§ **Your objective**
Your answer should consist only of the line with "Task: Close the sports menu with X" and the lines after it, reproduced exactly through the end of the entries below.

Saved entries
►
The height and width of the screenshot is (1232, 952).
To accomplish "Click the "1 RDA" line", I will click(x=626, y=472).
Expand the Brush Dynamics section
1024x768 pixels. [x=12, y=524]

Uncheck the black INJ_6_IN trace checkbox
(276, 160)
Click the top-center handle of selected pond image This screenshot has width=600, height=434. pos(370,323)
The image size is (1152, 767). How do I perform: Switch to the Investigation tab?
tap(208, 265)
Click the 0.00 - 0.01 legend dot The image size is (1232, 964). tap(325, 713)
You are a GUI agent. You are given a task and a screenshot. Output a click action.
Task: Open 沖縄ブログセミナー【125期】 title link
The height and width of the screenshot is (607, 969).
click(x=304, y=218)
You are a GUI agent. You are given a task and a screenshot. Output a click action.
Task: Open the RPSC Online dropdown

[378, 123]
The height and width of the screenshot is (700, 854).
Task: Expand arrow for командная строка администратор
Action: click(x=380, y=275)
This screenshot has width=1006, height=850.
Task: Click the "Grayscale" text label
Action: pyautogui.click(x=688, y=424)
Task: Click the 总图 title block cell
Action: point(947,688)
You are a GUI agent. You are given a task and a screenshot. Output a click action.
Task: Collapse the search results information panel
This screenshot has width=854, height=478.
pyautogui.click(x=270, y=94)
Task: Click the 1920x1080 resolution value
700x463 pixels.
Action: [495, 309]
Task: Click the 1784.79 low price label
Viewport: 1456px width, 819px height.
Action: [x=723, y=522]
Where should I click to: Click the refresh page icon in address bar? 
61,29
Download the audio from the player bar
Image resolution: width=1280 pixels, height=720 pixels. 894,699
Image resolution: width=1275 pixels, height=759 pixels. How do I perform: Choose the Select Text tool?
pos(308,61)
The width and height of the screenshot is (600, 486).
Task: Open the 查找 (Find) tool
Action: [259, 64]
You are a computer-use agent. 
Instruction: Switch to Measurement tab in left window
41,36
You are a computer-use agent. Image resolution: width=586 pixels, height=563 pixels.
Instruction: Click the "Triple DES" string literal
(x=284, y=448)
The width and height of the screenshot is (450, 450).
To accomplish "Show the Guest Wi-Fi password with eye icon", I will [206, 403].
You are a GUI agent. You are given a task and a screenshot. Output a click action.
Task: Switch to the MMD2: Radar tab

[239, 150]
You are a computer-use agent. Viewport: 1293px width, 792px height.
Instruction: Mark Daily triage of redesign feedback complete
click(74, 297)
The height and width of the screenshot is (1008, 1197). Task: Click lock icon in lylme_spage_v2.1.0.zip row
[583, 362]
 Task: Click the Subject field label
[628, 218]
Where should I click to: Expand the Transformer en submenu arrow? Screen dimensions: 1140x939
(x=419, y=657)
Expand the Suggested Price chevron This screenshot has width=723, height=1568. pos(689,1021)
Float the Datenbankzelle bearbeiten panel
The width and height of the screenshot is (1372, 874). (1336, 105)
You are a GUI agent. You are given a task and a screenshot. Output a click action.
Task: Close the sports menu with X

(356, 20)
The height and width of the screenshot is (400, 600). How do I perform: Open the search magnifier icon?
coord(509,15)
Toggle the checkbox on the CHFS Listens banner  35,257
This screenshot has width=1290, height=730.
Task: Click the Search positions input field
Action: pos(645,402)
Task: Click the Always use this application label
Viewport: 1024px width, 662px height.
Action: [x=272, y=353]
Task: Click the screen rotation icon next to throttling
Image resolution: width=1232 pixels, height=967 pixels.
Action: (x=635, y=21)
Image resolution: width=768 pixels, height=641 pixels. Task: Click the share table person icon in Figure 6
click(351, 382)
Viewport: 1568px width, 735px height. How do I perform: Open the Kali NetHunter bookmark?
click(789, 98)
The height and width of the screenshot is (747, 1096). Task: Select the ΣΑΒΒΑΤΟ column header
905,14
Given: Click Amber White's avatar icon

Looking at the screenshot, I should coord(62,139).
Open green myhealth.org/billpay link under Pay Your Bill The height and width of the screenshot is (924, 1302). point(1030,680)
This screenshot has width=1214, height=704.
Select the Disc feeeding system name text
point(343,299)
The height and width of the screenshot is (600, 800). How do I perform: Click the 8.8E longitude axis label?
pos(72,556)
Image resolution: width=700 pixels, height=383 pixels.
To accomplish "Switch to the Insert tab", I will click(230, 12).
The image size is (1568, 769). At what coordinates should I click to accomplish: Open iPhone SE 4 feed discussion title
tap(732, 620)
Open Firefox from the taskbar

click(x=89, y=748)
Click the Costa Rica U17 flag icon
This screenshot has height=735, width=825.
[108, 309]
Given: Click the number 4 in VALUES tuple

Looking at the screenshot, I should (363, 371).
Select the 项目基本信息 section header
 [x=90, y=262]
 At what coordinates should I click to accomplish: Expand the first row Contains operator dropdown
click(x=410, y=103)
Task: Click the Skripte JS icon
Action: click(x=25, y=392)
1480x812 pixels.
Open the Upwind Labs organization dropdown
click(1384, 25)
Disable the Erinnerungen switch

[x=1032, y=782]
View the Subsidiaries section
◄
§ **Exercise output**
Task: Close the sports menu with X

(356, 20)
The height and width of the screenshot is (400, 600). How do I perform: Open the search magnifier icon?
coord(509,15)
Toggle the checkbox on the CHFS Listens banner  35,257
This screenshot has width=1290, height=730.
Task: Click the Search positions input field
Action: pos(645,402)
Task: Click the Always use this application label
Viewport: 1024px width, 662px height.
Action: [x=272, y=353]
Task: Click the screen rotation icon next to throttling
Image resolution: width=1232 pixels, height=967 pixels.
Action: (x=635, y=21)
Image resolution: width=768 pixels, height=641 pixels. Task: Click the share table person icon in Figure 6
click(351, 382)
Viewport: 1568px width, 735px height. How do I perform: Open the Kali NetHunter bookmark?
click(789, 98)
The height and width of the screenshot is (747, 1096). Task: Select the ΣΑΒΒΑΤΟ column header
905,14
Given: Click Amber White's avatar icon

Looking at the screenshot, I should coord(62,139).
Open green myhealth.org/billpay link under Pay Your Bill The height and width of the screenshot is (924, 1302). point(1030,680)
This screenshot has width=1214, height=704.
Select the Disc feeeding system name text
point(343,299)
The height and width of the screenshot is (600, 800). How do I perform: Click the 8.8E longitude axis label?
pos(72,556)
Image resolution: width=700 pixels, height=383 pixels.
To accomplish "Switch to the Insert tab", I will click(230, 12).
The image size is (1568, 769). At what coordinates should I click to accomplish: Open iPhone SE 4 feed discussion title
tap(732, 620)
Open Firefox from the taskbar

click(x=89, y=748)
Click the Costa Rica U17 flag icon
This screenshot has height=735, width=825.
[108, 309]
Given: Click the number 4 in VALUES tuple

Looking at the screenshot, I should (363, 371).
Select the 项目基本信息 section header
 [x=90, y=262]
 At what coordinates should I click to accomplish: Expand the first row Contains operator dropdown
click(x=410, y=103)
Task: Click the Skripte JS icon
Action: click(x=25, y=392)
1480x812 pixels.
Open the Upwind Labs organization dropdown
click(1384, 25)
Disable the Erinnerungen switch

[x=1032, y=782]
View the Subsidiaries section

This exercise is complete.